*Given text:*
IT directors choose software based not only on user requirements, but also cost, security, compatibility with existing systems, ease of administration, vendor relationships, and familiarity. However, those in IT often don’t have a deep understanding of the user requirements of scientists, so the other aspects receive a disproportionate amount of attention.

Instead, software decisions should be made early, should involve all senior leadership as well as a representative set of users, and should be made using sound guiding principles.

In this short guide, I’ll be making a few recommendations for enterprise software for your small but rapidly growing biotech. More importantly, however, I want to try to frame the problem to help you make these decisions on your own.

A guiding principle: choose the best tool for each job

A principle is essentially a generalized mental model, distinct from the unique, case-by-case requirements. While user requirements define “what” you need, principles help explain “why”.

Most decision principles will be specific to your company, but I’d like to propose one that is often overlooked:

Use the best tool for the job.

This might also go hand-in-hand with the principle “use tools that do one thing well,” but not always. Products tend to try to absorb more aspects of your workflow (i.e., add features) over time, and some might actually succeed at being the best at more than one job. It’s also often cheaper to simply leverage the Microsoft Office suite of tools to do as much as possible. But there’s an inverse correlation between the number of distinct jobs a tool can do and how good it is at at those jobs.

Trade general-purpose for high-quality if you must, but remember that you can’t get both. I much prefer using a larger number of streamlined tools that do one thing very well, rather than only a few general-purpose, bulky software suites.

Now think about your own decision principles. For example, where does your company stand regarding security, transparency and openness, remote access, scalability, price, and flexibility? Are there any other aspects where you have a strong, well-considered opinion?

Reframe requirements as “jobs to be done”

Choosing the best tool for the job requires that we first define those jobs. A good approach is to scan your current data-related workflows for the various “jobs to be done” by software.

*Problem 1:* Summarize the passage on choosing enterprise software for a growing biotech in two sentences.

*Record list:*

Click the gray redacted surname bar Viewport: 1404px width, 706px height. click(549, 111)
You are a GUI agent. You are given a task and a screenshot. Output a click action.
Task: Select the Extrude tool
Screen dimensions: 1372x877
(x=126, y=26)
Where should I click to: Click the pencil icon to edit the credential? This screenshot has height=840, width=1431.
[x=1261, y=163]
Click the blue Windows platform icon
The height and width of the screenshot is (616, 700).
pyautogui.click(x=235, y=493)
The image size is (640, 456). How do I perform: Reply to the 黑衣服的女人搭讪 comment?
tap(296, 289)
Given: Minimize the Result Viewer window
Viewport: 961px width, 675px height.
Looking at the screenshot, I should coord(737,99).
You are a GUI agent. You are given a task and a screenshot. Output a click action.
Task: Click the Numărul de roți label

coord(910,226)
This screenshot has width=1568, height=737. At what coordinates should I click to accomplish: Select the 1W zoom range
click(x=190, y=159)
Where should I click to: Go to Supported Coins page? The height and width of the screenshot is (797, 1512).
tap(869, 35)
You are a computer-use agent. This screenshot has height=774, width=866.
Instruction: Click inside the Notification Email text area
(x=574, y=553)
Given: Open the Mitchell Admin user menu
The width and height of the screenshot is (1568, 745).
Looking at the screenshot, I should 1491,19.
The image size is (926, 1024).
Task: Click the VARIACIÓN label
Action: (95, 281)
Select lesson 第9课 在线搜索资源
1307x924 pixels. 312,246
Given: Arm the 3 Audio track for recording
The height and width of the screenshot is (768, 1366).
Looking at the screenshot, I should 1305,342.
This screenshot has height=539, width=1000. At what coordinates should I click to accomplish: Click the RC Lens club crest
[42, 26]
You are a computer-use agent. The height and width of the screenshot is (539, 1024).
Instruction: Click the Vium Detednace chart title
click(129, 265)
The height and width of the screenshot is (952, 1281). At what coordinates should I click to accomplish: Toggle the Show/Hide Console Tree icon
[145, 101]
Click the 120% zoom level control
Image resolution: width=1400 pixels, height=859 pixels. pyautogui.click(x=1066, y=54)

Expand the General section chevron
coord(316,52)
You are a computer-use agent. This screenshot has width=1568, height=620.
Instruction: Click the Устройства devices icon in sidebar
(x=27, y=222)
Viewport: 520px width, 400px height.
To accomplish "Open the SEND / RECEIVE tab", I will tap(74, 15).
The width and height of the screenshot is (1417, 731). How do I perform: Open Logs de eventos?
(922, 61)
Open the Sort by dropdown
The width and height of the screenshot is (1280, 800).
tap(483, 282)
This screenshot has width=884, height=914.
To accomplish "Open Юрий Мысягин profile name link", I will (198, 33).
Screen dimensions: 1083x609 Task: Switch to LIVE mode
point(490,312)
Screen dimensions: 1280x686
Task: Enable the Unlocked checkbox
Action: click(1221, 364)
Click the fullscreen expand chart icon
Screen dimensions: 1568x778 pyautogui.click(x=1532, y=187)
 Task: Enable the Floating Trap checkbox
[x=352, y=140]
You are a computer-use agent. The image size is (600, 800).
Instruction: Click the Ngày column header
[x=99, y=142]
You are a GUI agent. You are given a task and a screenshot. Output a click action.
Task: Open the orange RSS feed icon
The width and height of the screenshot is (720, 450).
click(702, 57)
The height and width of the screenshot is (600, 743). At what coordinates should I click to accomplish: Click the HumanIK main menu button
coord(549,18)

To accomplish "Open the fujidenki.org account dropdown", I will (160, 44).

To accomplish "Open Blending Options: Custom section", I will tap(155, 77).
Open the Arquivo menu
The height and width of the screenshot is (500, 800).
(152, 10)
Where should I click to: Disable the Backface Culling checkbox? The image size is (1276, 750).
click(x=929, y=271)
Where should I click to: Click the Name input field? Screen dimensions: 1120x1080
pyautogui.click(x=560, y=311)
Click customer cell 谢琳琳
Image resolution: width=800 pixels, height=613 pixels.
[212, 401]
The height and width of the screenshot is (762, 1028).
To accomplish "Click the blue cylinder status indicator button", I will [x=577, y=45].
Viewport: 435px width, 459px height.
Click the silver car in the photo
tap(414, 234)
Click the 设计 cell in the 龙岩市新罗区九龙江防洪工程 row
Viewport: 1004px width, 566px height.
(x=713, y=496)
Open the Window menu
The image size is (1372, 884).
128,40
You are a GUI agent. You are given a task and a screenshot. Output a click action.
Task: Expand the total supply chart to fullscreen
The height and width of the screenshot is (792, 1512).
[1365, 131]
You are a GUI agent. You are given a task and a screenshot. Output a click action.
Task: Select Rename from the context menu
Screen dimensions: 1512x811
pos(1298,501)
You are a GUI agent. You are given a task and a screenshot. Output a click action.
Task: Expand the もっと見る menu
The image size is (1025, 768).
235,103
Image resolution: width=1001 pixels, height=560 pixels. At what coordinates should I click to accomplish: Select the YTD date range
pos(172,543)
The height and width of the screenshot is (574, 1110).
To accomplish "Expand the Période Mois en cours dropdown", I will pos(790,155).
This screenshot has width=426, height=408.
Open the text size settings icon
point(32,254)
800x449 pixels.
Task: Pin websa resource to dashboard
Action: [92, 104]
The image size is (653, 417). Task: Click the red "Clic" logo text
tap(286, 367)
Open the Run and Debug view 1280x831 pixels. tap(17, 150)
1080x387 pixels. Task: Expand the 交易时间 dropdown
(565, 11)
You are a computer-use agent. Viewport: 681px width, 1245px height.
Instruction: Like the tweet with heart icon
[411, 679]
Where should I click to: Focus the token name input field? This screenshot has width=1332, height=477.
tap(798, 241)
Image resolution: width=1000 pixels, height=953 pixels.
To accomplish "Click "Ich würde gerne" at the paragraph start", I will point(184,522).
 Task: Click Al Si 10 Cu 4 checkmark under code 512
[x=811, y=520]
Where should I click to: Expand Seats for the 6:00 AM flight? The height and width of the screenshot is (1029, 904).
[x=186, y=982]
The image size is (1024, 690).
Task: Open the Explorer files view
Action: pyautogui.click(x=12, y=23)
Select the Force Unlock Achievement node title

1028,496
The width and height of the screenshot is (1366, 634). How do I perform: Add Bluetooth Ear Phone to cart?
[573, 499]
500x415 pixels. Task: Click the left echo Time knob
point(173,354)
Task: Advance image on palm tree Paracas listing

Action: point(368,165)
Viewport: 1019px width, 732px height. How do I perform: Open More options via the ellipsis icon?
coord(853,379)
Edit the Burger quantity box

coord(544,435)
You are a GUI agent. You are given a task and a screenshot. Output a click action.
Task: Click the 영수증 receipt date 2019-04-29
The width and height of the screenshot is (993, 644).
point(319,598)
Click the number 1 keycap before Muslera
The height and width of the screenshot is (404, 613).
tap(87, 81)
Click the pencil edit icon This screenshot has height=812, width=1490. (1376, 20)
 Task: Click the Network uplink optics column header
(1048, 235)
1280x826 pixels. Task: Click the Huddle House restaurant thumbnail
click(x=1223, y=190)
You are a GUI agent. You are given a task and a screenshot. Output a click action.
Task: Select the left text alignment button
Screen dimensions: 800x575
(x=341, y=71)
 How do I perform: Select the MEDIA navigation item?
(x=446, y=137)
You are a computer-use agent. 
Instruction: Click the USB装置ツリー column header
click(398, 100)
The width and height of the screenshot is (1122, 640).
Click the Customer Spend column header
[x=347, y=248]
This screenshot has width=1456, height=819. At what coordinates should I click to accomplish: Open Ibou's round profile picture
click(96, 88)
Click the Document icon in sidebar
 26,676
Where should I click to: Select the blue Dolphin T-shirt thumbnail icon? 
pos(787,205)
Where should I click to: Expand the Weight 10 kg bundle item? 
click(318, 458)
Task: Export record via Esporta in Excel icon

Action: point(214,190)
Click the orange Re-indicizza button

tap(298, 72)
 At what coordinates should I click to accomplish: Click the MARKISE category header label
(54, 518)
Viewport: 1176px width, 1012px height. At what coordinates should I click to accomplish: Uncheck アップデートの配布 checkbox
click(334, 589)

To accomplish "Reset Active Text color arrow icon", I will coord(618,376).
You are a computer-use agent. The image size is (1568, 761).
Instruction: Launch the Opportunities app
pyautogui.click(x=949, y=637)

*Problem 2:* Put the part of the records that opens with the line containing "Image resolution: width=1000" and closes with the line containing "[x=811, y=520]" into a Markdown table with the columns Row and Line, numbering each row and leaving out blank lines.

*Task output 1:* IT directors weigh factors such as cost, security, and compatibility but often lack a deep understanding of scientists' needs, so software decisions should instead be made early, with senior leadership and representative users, using sound guiding principles. The recommended principle is to use the best tool for each job, favoring many streamlined tools that each do one thing well over a few bulky suites, which requires first defining the jobs to be done by scanning current data-related workflows.

*Task output 2:*
| Row | Line |
|---|---|
| 1 | Image resolution: width=1000 pixels, height=953 pixels. |
| 2 | To accomplish "Click "Ich würde gerne" at the paragraph start", I will point(184,522). |
| 3 |  Task: Click Al Si 10 Cu 4 checkmark under code 512 |
| 4 | [x=811, y=520] |